Supplied material |

[Start of section]

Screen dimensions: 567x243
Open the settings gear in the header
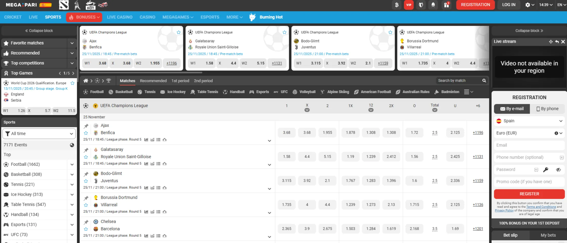pos(528,5)
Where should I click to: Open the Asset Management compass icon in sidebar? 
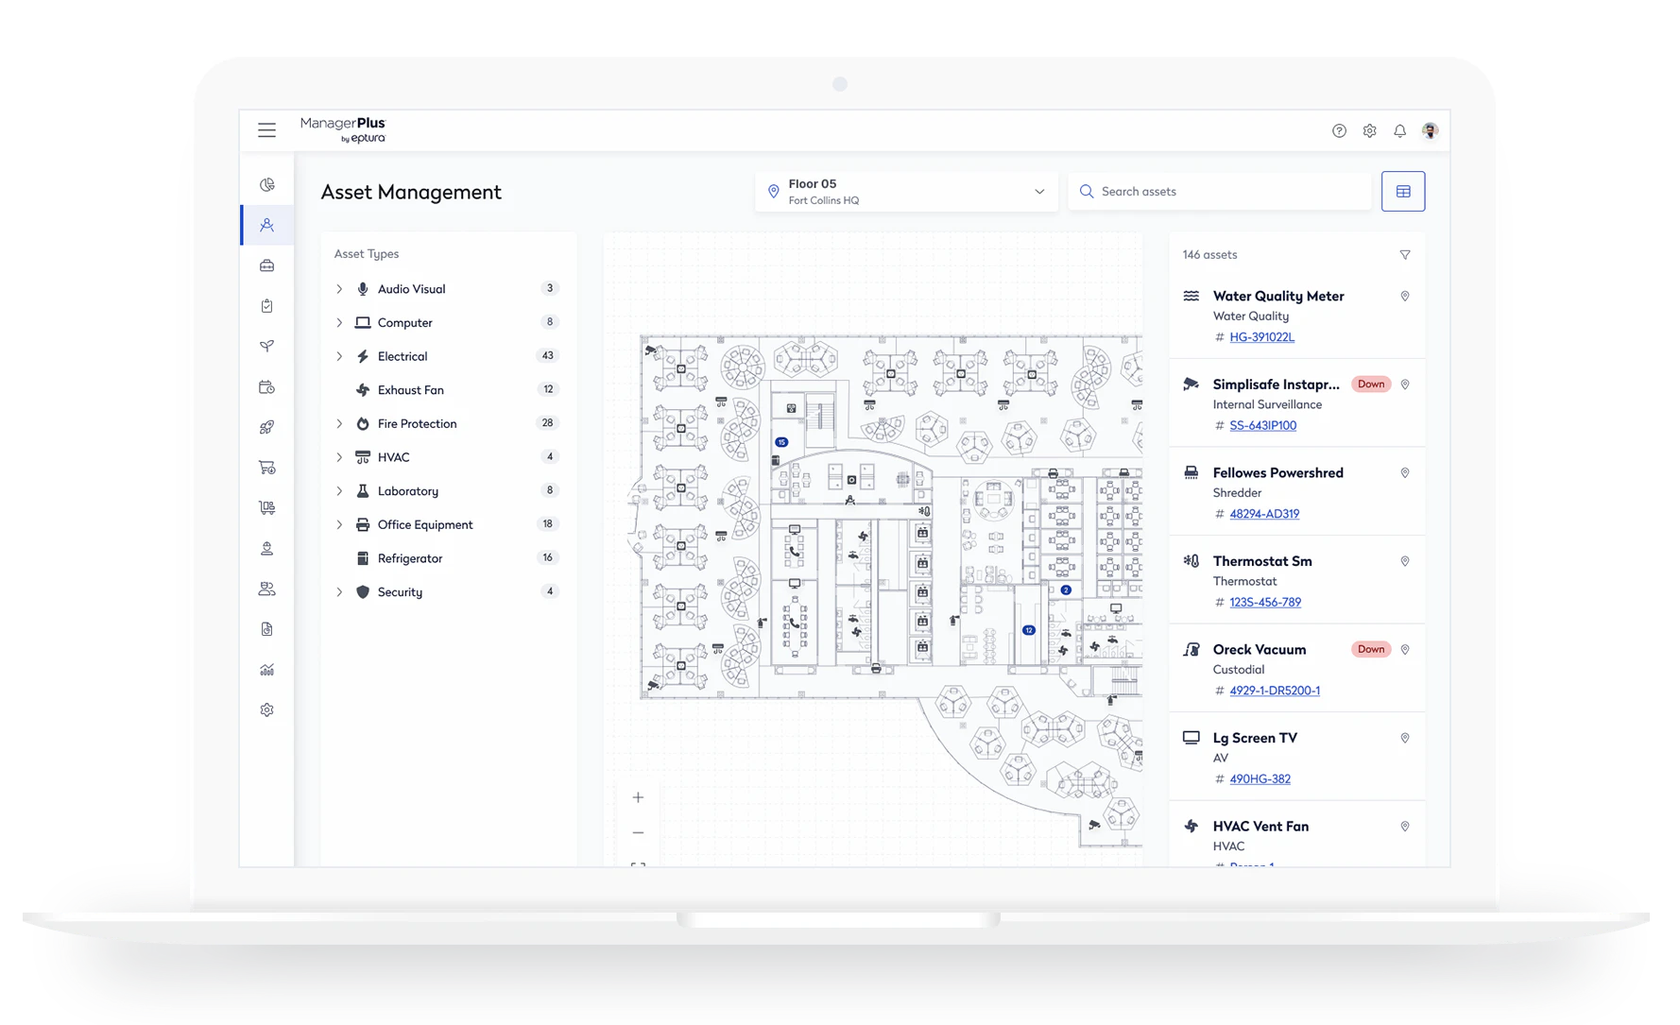pyautogui.click(x=267, y=225)
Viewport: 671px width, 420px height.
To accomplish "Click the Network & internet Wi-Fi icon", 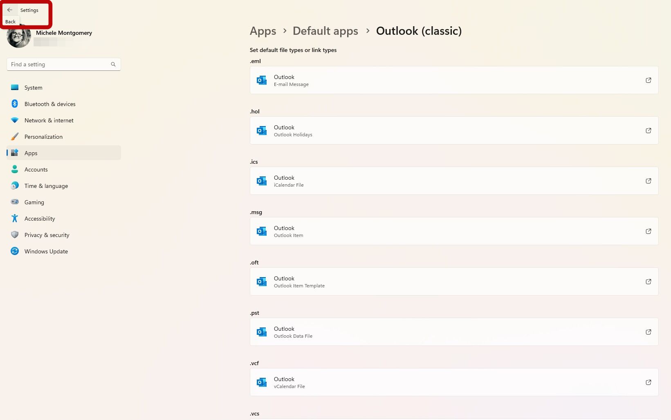I will 15,120.
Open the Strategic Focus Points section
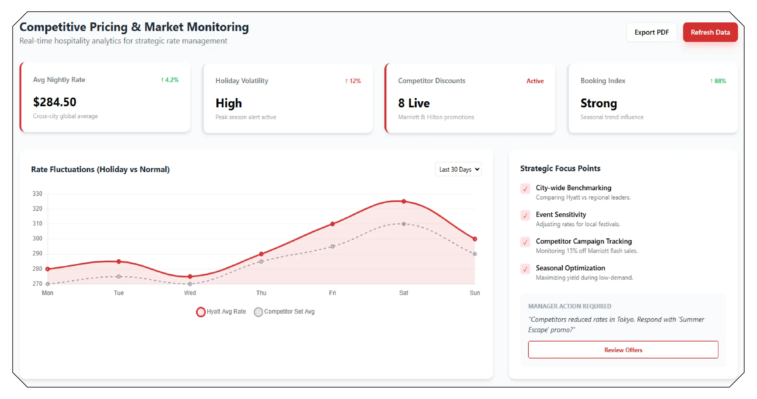This screenshot has height=399, width=757. point(560,168)
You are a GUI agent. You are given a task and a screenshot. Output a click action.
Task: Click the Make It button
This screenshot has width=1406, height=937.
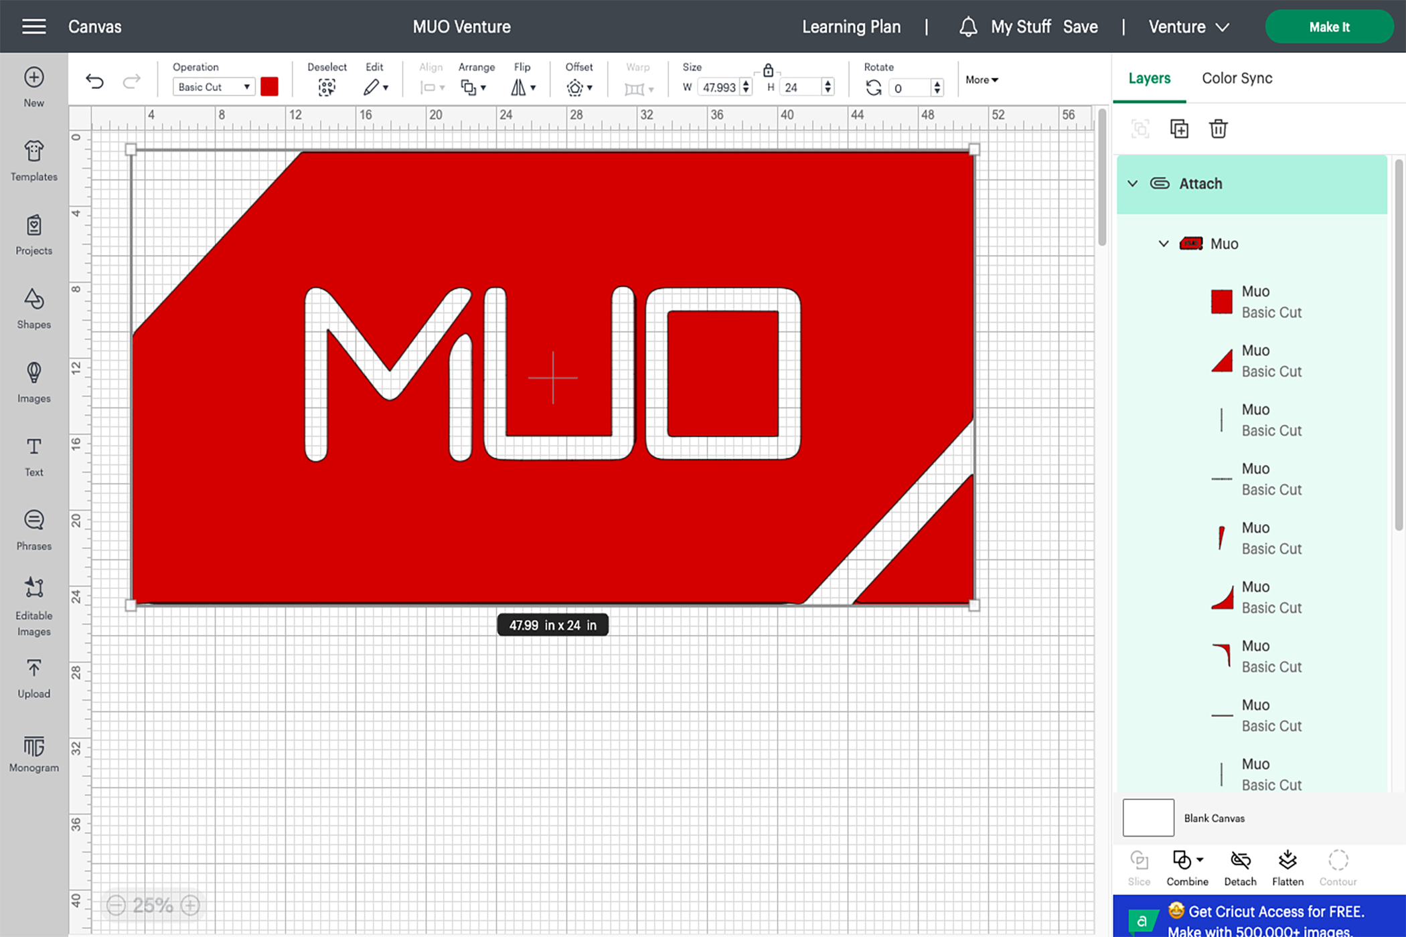(1329, 27)
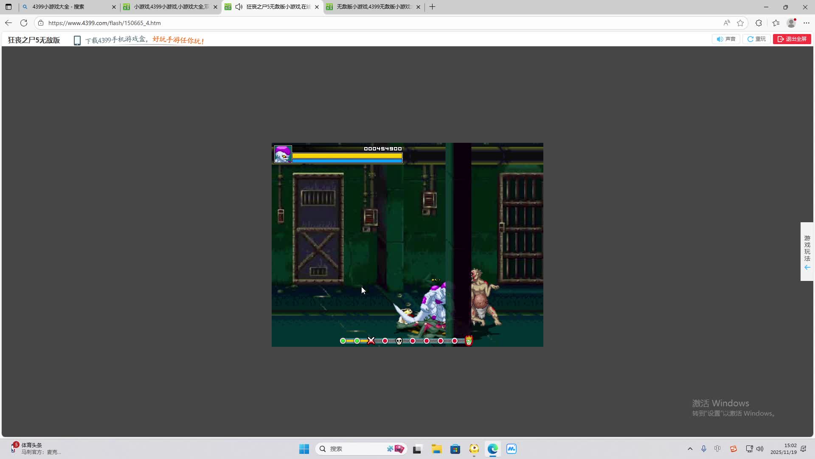Toggle game sound with 声音 button

726,39
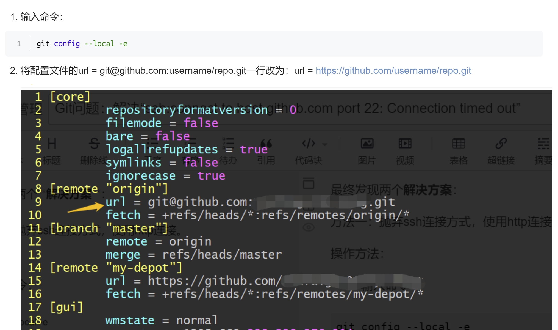Click the hyperlink (超链接) chain icon

pos(501,143)
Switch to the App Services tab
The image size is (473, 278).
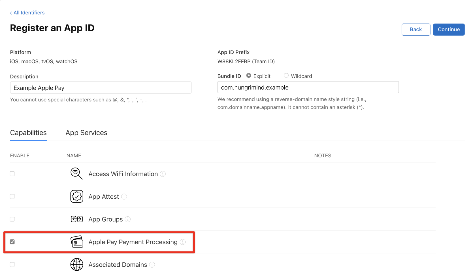pyautogui.click(x=86, y=133)
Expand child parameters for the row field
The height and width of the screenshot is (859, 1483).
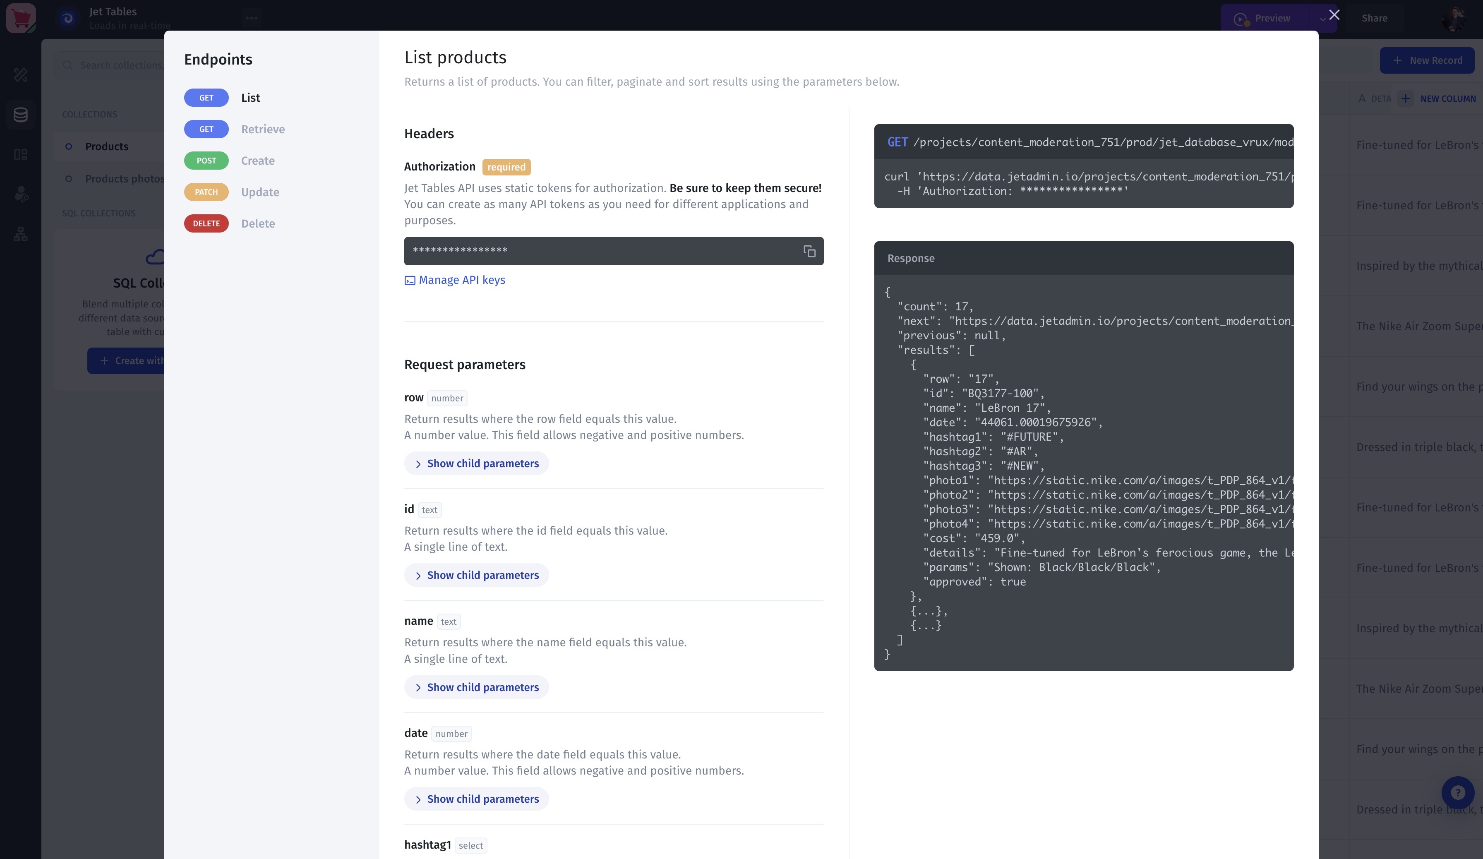(x=476, y=464)
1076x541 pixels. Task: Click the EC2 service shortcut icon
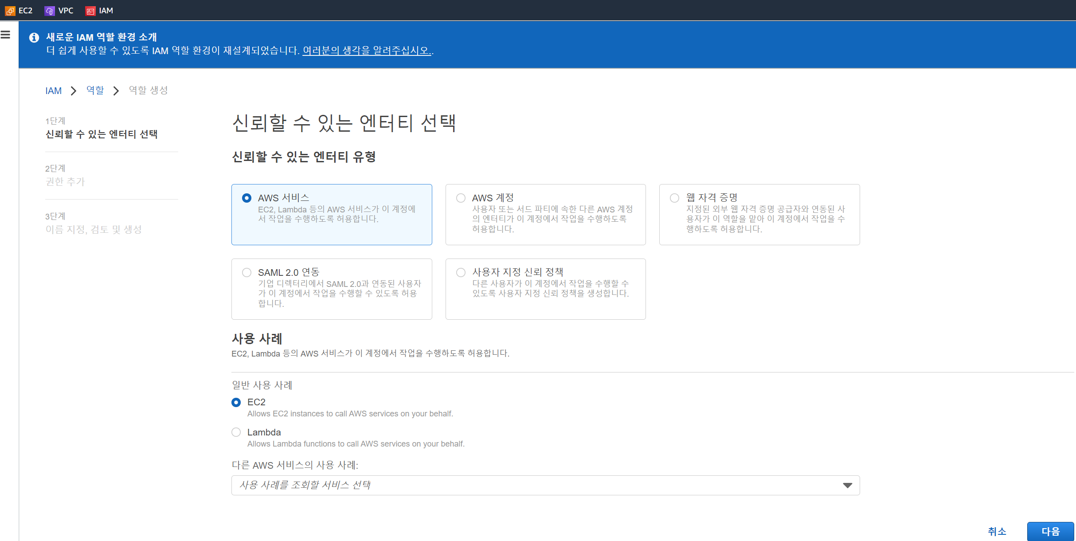10,11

[End of section]

Extract the lines beginning with the one that contains "Open the Strategic Focus Points section" and ending with the last line of the listing. Keep them exact and drop the pictures.

Problem solution |
Open the Strategic Focus Points section
This screenshot has height=399, width=757. point(560,168)
You are a GUI agent. You are given a task and a screenshot. Output a click action.
Task: Click the Make It button
This screenshot has width=1406, height=937.
(1329, 27)
Toggle game sound with 声音 button

726,39
Click the hyperlink (超链接) chain icon

pos(501,143)
Switch to the App Services tab
The image size is (473, 278).
pyautogui.click(x=86, y=133)
Expand child parameters for the row field
The height and width of the screenshot is (859, 1483).
(x=476, y=464)
1076x541 pixels. Task: Click the EC2 service shortcut icon
10,11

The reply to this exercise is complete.